TASK ITEM: Leaving out all pictures, restate word for word the lines from the one with "The width and" through the last line of the entries.

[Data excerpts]
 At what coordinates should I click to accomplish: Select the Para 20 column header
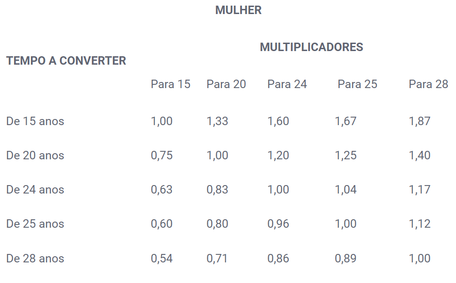226,84
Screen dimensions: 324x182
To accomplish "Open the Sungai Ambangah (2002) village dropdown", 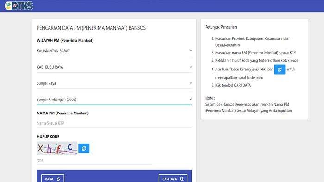I will (114, 99).
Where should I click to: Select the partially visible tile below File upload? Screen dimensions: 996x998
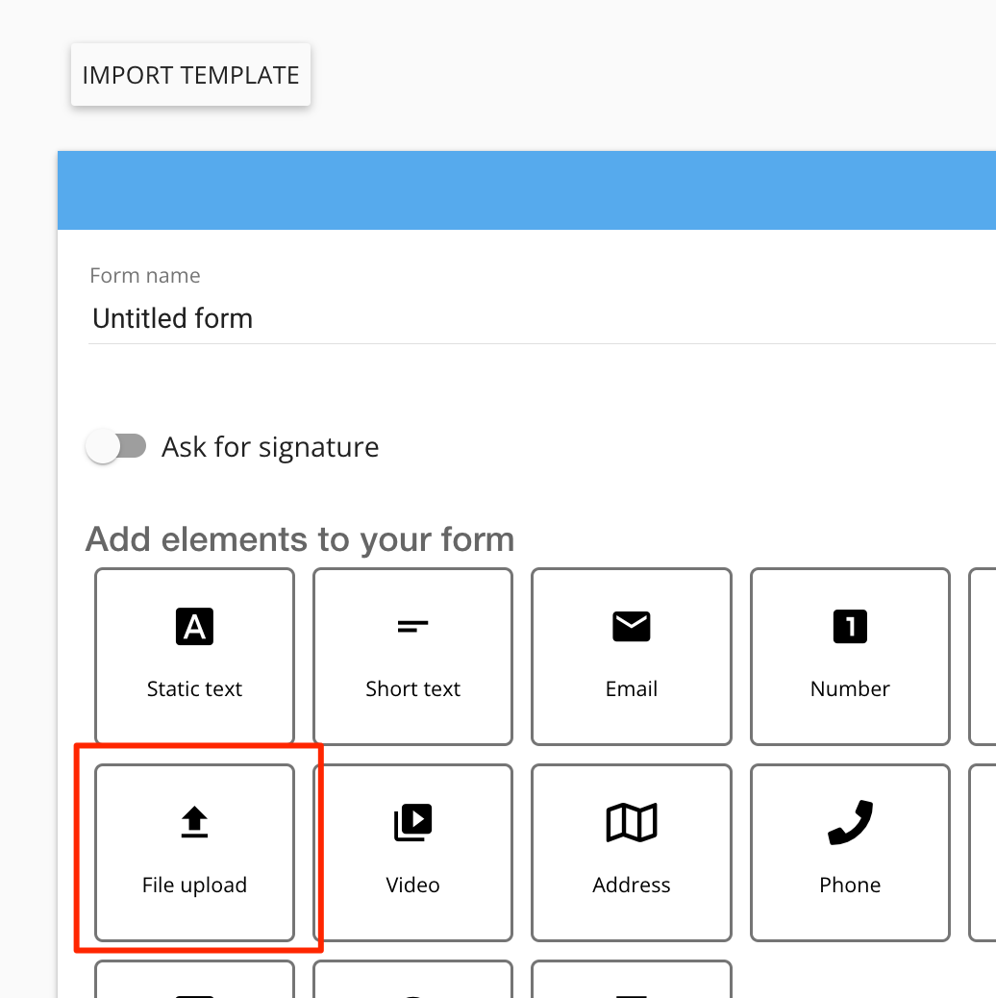click(194, 980)
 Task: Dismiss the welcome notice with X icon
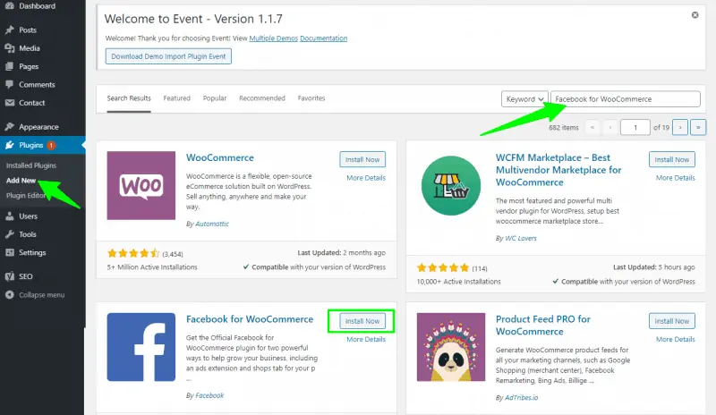coord(695,15)
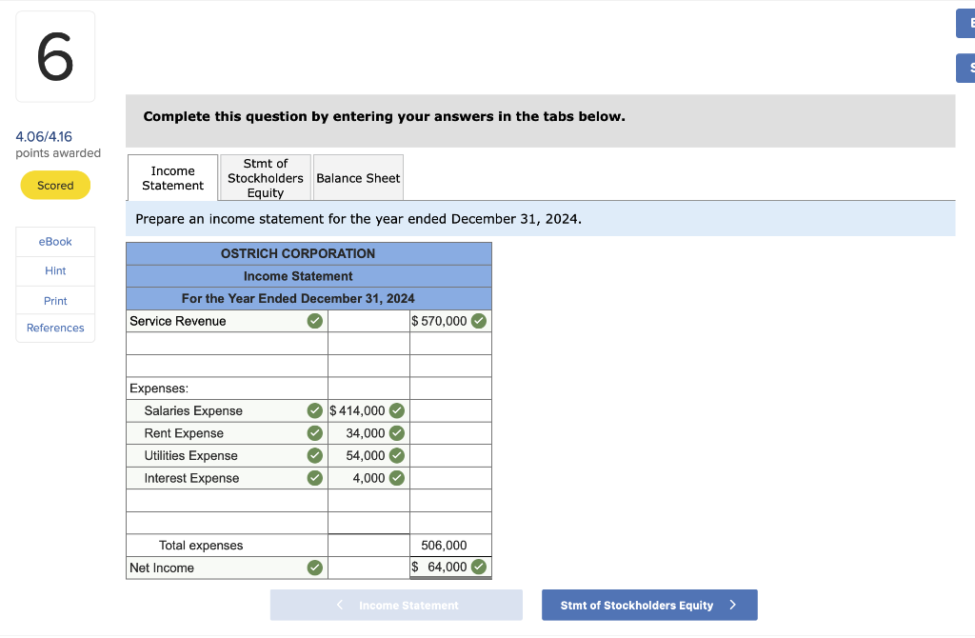Click the Hint link in the sidebar
975x638 pixels.
[54, 270]
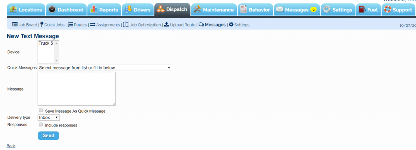This screenshot has width=416, height=150.
Task: Click the Dashboard gauge icon
Action: [x=52, y=10]
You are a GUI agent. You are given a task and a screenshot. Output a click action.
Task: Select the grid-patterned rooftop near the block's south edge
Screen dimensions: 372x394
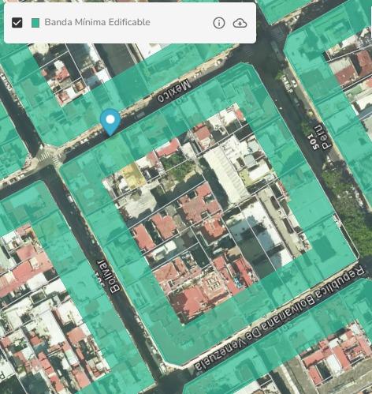click(x=213, y=285)
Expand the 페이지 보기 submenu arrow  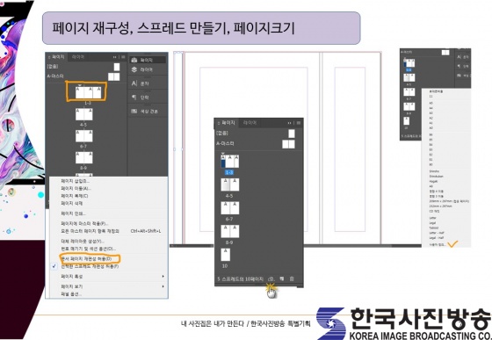click(163, 286)
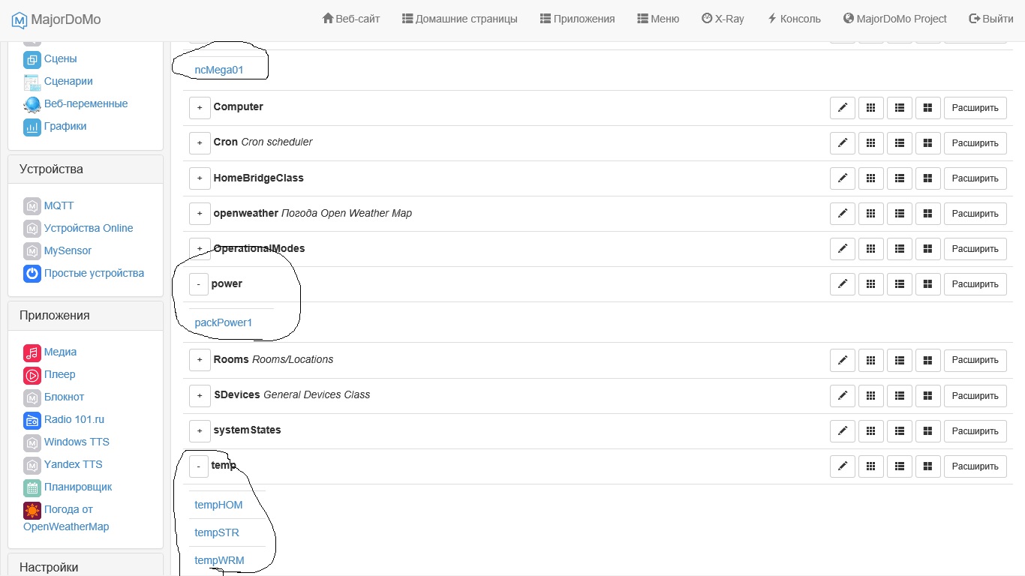Click the list icon for HomeBridgeClass row
Viewport: 1025px width, 576px height.
pyautogui.click(x=899, y=179)
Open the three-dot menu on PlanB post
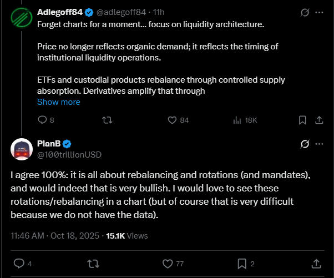 (319, 144)
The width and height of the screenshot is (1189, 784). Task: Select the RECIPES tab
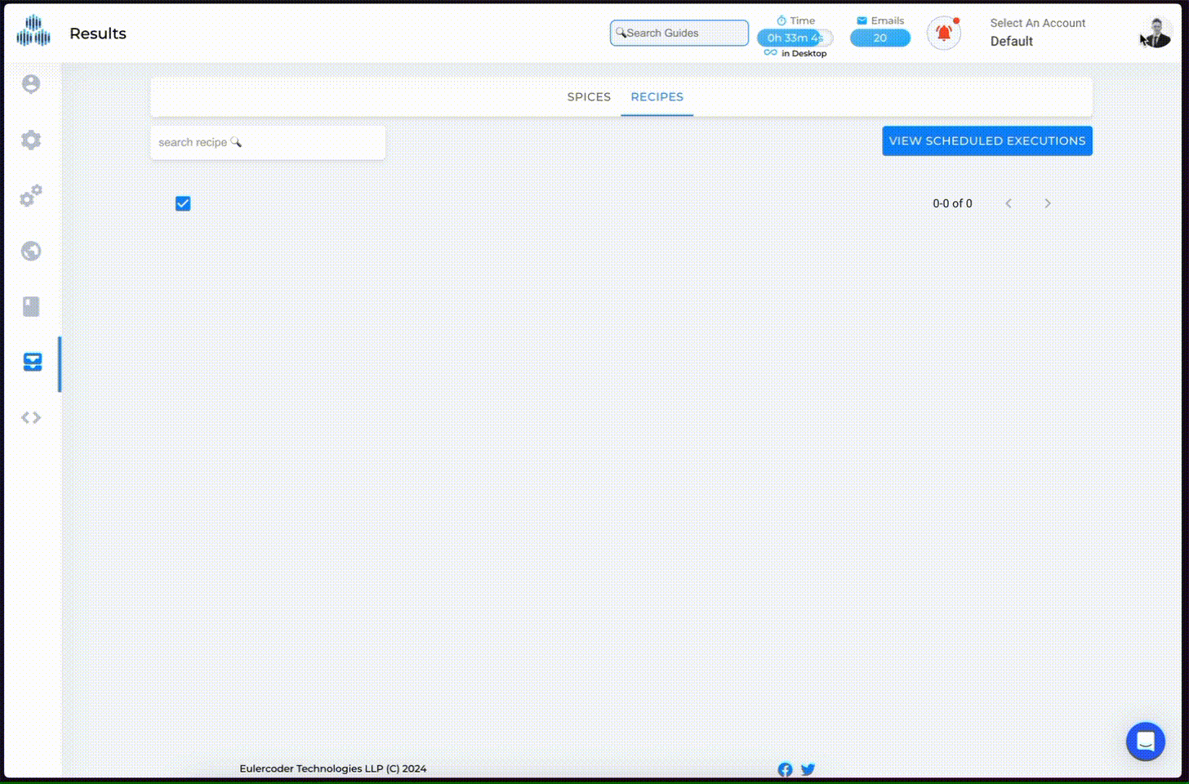pos(657,96)
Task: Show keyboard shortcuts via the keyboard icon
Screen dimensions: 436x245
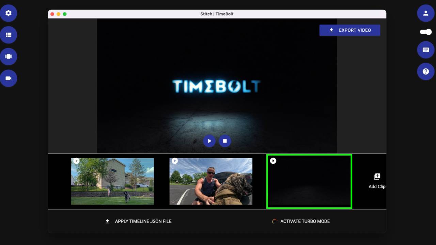Action: point(425,50)
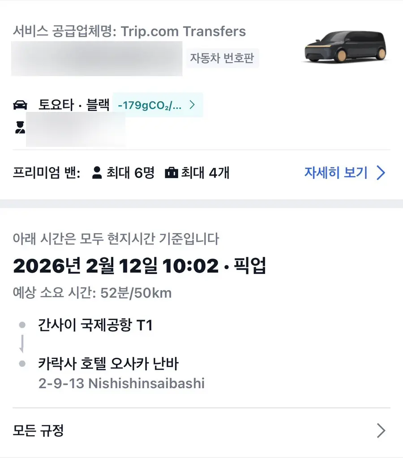
Task: Click the pickup date 2026년 2월 12일 10:02
Action: coord(116,266)
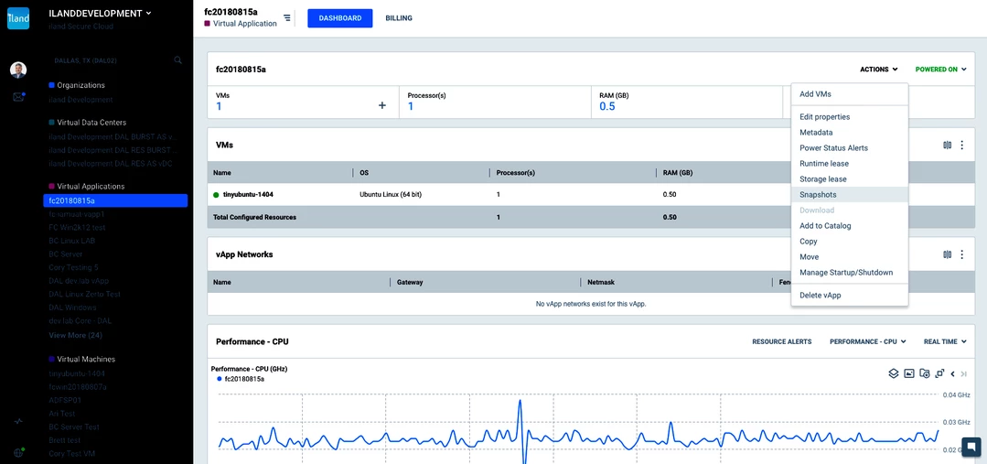Viewport: 987px width, 464px height.
Task: Choose Delete vApp in the Actions menu
Action: (x=820, y=295)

TASK SOLUTION:
The width and height of the screenshot is (1189, 784). Task: Select the RECIPES tab
pos(657,96)
Task: Show keyboard shortcuts via the keyboard icon
Screen dimensions: 436x245
Action: point(425,50)
Task: Click the pickup date 2026년 2월 12일 10:02
Action: coord(116,266)
Viewport: 987px width, 464px height.
Task: Choose Delete vApp in the Actions menu
Action: (x=820, y=295)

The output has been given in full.